Local woman dies in New Orleans warehouse fire | News | Pittsburgh | Pittsburgh City Paper

Local woman dies in New Orleans warehouse fire

Pittsburgher Nikki Pack, a self-described "hobo" whose friends called her Nurse Nikki, is apparently among those who died in a New Orleans warehouse fire Dec. 27. She was 23 years old.

"She wanted to go someplace warm, and she loved New Orleans," says Pack's friend Giovanna Garafalo, of Polish Hill. "She hated Pittsburgh winters."

Keeping warm was what Pack and others were reportedly doing in the warehouse, which was located in New Orleans' Ninth Ward, according to Reuters News Service. They were burning trash in a can for heat when the fire began; two of the warehouse's occupants escaped the blaze, but eight others perished.

Some media accounts referred to the group as "homeless"; online discussions have used harsher terms -- labels Garafalo calls "disgusting."

"They weren't homeless. It was the life they chose to lead. … She and I grew up together wanting to live that lifestyle, riding the rails," says Garafalo. "It was a whole subculture that we loved -- train-riding street kids. Traveling was her thing and she had friends everywhere she went. She was just a beautiful soul."

Local woman dies in New Orleans warehouse fire
Courtesy of Michele Pack

On her MySpace profile, Pack describes herself as a hobo: She had been traveling the country by freight train since she was 17. As of press time, her body has not been identified by the New Orleans coroner's office. But her mother, Michele Pack, and several friends have confirmed that Nikki was in the building at the time of the fire.

"Her friend Adam [Staniszewski] was down there at the same time, and one of the people who got out said Nikki was inside," says Michele Pack. "No one has seen or heard from her since then -- and we would have heard from her by now."

Like Garafalo, Pack says "it's horrible to label" the people in the warehouse. "These kids were amazing and would give you the shirt off their back. Even now her friends, who don't have money, are calling to ask what they can do to help."
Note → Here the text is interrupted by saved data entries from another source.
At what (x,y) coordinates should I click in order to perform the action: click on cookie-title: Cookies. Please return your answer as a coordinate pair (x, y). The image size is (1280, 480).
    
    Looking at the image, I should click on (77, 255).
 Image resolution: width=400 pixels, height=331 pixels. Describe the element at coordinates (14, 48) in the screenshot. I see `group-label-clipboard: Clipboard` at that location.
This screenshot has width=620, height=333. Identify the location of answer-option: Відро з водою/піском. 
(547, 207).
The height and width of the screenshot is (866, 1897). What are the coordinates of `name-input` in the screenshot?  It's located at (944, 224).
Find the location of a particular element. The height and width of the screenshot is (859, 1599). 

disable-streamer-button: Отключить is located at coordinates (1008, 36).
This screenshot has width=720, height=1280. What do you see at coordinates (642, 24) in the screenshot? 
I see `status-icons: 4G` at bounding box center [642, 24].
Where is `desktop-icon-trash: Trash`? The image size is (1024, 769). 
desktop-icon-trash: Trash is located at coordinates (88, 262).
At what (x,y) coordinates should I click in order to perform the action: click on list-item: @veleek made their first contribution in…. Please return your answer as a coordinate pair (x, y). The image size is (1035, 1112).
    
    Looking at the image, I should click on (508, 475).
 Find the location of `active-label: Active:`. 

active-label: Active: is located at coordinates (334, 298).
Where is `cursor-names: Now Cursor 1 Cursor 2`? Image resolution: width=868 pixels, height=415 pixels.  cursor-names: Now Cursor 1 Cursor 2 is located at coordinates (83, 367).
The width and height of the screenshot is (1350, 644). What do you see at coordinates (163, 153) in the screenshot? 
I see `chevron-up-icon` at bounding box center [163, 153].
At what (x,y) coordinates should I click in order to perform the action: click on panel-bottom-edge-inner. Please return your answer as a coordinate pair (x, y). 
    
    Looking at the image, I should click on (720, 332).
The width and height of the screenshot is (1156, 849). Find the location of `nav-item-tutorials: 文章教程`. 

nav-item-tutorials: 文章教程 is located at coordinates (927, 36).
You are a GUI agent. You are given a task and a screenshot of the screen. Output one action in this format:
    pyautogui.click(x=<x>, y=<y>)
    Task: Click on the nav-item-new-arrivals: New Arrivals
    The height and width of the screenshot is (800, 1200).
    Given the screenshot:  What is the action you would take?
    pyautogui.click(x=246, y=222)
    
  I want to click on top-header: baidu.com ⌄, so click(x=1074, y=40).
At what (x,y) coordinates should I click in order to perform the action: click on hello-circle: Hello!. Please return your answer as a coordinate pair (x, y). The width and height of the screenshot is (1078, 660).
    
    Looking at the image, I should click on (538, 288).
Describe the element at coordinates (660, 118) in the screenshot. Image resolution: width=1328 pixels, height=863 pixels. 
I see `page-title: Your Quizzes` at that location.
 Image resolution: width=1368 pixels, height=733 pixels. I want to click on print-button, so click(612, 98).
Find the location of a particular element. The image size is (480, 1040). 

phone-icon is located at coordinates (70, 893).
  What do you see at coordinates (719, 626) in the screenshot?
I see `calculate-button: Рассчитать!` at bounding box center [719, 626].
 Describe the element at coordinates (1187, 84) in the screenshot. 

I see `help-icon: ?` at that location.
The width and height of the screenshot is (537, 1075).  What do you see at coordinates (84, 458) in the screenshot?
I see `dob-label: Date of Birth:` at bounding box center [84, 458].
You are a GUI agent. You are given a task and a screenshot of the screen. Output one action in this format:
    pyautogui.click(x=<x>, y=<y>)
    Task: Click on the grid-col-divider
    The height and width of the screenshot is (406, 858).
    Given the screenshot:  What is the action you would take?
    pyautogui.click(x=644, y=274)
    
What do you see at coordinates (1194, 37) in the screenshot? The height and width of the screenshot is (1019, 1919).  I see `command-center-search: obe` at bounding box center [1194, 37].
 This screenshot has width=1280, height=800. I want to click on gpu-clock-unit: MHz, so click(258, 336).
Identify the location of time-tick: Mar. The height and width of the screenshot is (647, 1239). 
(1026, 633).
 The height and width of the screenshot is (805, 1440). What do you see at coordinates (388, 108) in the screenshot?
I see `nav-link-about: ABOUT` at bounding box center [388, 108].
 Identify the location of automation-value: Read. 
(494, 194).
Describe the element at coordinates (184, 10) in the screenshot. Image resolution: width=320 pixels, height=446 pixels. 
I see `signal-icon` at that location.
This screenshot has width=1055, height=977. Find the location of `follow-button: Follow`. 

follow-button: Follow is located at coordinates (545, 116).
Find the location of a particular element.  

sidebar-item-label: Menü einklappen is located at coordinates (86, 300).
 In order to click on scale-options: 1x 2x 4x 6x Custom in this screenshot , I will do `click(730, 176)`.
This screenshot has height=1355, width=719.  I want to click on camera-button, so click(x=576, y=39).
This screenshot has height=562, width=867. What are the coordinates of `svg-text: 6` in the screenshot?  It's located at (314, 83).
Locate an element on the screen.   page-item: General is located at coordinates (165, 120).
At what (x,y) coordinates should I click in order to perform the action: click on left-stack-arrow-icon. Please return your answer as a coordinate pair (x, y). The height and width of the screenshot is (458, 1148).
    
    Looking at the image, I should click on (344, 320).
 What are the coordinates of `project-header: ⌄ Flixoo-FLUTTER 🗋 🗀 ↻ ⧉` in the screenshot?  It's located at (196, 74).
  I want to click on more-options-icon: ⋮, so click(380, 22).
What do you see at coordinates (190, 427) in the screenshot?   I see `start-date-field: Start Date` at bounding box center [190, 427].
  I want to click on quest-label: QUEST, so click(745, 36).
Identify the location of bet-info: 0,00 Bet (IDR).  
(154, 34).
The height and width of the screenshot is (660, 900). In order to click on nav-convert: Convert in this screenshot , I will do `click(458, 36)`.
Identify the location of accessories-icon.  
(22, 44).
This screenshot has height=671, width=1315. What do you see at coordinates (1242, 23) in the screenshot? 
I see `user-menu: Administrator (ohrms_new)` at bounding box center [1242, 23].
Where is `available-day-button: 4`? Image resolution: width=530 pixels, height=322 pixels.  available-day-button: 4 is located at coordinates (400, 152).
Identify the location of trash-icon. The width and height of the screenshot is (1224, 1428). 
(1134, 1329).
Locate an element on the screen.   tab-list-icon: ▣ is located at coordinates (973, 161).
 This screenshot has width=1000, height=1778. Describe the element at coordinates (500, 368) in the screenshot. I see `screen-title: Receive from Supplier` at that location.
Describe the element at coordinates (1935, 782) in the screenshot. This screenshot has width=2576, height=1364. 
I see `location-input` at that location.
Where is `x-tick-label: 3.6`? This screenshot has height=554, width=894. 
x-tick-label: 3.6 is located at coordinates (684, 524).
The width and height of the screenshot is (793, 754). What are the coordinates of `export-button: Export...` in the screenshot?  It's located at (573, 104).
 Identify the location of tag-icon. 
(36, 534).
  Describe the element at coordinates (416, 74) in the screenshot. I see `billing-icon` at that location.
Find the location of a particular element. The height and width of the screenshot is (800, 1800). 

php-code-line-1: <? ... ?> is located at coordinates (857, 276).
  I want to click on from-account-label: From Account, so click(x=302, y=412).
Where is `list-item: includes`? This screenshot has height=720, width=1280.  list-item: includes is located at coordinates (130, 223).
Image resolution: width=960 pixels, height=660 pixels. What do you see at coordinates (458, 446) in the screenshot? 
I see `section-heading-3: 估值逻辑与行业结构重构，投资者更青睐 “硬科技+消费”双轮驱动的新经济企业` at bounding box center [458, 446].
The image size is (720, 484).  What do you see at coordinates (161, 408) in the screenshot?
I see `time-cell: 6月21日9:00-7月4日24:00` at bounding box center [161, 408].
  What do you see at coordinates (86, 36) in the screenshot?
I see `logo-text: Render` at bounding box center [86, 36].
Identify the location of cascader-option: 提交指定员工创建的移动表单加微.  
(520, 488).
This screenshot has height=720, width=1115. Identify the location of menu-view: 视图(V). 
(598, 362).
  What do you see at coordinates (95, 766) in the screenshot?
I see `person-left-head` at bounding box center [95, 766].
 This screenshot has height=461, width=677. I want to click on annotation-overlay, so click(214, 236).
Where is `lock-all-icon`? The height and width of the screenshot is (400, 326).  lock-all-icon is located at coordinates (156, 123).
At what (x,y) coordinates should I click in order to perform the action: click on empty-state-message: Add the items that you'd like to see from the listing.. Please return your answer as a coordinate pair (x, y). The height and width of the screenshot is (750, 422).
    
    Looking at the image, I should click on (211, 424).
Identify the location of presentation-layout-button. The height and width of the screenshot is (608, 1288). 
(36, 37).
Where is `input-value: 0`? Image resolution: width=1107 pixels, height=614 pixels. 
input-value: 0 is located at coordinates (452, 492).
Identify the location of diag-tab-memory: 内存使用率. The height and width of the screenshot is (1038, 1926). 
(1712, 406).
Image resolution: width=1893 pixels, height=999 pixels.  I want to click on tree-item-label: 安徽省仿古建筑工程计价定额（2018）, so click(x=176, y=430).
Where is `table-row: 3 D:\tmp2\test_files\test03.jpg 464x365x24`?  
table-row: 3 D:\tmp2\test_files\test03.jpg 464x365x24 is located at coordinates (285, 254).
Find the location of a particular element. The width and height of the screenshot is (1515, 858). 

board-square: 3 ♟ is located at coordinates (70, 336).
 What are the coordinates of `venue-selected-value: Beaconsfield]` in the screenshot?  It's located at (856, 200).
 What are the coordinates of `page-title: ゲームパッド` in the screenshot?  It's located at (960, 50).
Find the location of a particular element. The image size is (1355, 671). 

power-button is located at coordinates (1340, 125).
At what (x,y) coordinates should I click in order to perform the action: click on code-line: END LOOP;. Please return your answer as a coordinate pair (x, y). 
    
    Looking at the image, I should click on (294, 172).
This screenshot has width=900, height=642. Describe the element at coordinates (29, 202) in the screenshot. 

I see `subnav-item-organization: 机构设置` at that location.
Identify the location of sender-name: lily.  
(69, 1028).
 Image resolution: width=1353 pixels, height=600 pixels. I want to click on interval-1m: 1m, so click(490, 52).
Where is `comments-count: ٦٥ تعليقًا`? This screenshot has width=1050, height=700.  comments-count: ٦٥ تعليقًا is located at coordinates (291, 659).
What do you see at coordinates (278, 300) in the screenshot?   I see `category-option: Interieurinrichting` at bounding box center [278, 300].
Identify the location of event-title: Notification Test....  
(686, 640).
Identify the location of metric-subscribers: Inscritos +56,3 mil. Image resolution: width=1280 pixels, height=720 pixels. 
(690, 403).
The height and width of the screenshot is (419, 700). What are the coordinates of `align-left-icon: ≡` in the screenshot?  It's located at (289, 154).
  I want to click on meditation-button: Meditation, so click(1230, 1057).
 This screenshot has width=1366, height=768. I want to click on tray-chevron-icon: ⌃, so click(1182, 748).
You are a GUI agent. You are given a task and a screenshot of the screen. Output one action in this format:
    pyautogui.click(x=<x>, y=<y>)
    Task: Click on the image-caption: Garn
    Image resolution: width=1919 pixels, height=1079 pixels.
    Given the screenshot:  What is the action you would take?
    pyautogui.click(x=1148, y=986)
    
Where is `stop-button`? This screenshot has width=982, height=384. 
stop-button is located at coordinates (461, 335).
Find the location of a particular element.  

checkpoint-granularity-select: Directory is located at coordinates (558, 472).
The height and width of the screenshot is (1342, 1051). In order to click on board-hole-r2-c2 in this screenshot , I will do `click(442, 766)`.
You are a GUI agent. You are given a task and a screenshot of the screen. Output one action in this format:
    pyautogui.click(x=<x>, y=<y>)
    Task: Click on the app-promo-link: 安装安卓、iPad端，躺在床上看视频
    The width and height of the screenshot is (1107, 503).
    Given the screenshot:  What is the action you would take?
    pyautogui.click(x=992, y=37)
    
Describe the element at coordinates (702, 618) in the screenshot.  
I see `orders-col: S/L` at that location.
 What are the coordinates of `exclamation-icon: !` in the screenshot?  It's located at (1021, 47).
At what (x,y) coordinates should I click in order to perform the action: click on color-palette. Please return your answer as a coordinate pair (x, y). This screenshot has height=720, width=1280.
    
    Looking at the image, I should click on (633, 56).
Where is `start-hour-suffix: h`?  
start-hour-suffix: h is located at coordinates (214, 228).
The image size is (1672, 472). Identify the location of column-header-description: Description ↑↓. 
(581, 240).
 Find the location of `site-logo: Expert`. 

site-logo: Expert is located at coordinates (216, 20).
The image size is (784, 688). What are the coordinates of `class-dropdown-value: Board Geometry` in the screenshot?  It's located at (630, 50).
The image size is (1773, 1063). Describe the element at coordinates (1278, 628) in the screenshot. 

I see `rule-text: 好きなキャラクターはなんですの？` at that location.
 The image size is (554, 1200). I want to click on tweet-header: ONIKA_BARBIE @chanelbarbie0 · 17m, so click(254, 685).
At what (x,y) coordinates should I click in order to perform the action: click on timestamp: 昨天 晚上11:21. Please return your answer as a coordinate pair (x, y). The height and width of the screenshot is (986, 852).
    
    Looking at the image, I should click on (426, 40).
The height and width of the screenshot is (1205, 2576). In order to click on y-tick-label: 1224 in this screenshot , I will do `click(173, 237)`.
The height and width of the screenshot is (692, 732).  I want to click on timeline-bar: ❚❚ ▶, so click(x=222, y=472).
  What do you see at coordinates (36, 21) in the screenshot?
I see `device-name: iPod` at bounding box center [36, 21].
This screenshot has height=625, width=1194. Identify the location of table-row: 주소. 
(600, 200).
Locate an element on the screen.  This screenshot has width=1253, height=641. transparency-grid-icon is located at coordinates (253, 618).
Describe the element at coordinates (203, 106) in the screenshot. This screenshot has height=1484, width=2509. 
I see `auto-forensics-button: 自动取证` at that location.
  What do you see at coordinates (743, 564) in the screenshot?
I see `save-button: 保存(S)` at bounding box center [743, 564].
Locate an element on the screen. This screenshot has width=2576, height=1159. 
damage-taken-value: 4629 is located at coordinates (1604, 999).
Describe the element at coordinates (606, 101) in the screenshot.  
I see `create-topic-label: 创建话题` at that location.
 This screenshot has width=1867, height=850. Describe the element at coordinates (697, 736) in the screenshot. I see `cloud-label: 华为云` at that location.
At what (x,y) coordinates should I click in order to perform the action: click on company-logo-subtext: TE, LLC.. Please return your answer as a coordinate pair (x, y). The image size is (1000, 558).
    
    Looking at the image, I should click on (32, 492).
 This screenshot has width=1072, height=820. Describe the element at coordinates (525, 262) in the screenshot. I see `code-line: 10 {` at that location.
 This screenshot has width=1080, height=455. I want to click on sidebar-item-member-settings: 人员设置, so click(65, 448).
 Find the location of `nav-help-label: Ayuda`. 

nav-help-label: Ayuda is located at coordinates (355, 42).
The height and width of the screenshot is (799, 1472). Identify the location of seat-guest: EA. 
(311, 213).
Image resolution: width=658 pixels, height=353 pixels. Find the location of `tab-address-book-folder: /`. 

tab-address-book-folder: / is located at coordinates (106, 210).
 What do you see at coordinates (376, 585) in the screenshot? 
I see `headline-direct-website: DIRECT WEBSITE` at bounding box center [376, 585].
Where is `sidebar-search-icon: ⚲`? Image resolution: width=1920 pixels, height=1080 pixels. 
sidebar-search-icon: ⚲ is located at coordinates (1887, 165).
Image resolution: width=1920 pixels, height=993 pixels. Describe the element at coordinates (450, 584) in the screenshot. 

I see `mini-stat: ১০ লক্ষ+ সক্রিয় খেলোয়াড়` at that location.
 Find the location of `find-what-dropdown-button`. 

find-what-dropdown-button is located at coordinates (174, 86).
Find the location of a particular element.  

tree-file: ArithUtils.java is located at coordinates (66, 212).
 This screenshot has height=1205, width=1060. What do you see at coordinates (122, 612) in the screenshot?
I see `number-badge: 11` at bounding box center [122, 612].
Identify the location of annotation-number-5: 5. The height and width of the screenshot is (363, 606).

Reached by phone in New Orleans, Staniszewski says Pack and the other squatters in the warehouse had cleaned the structure out, and were turning it into a safe, clean communal-living space.

"She was really happy," he says. "She met a lot of people and touched a lot of lives. The people she's met down here and everywhere are really suffering over her loss."

Pack says her daughter has not been officially identified mainly because of a bureaucratic mix-up involving medical records held by the Department of Veterans Affairs. Nikki Pack spent a short time in the army, and her parents were in the military.

"We were always moving to someplace new," Michele Pack recalls. "I truly believe that's where her love of travel came from."

Nikki Pack announced her trip to New Orleans right after Thanksgiving; she intended to head out on a tour with friends who were in a band. They first headed to Philadelphia and by the first week of December she was in Louisiana.

When she was in Pittsburgh, Nikki Pack worked at the Bloomfield Sandwich Shop and shared an apartment with roommates. "She had a home. She had people who loved her," her mother says.

After learning of Pack's death, friends met at a favorite local hangout, the Rock Room in Polish Hill, and toasted Pack with Pabst Blue Ribbon, her favorite beer.

Her mother says she was first called "Nurse" by a rapper who referred to his female fans by the title. But for some reason the name just stuck.

Mama Ros, who owns the Bloomfield Sandwich Shop, says the name held because Pack was the one who took care of everyone.

"If one of the kids got hurt she'd patch them up. She always came in here looking for peroxide and bandages," she says. "She was tough on the outside but she had a soft gooey middle on the inside."

It was Pack's personality inside and out, says Mama Ros, that made her a joy to be around.

"She was such a free spirit that she reminded me of me when I was younger," says Ros. "It was great to have her around. She was my Peter Pan, my Tinkerbell, rolled into one.

"Every time she'd head out for one of her trips I'd always tell her: 'Smile sweetly, sing loudly and sail smoothly.'"

The day Pack left, Ros says, Pack told her, "Don't fill my spot, I'm coming back."

"I told her, 'Honey, you're not coming back. You're going down there, you're going to fall in love with the place and not come back.'

"I just had that feeling that I wouldn't be seeing her again," Ros recalls. "I just can't believe that this is the reason why."

Besides her friends and mother, Nikki Pack is survived by her father, Joel Pack, a sister and a 16-month-old son. Funeral services for Pack have not yet been scheduled.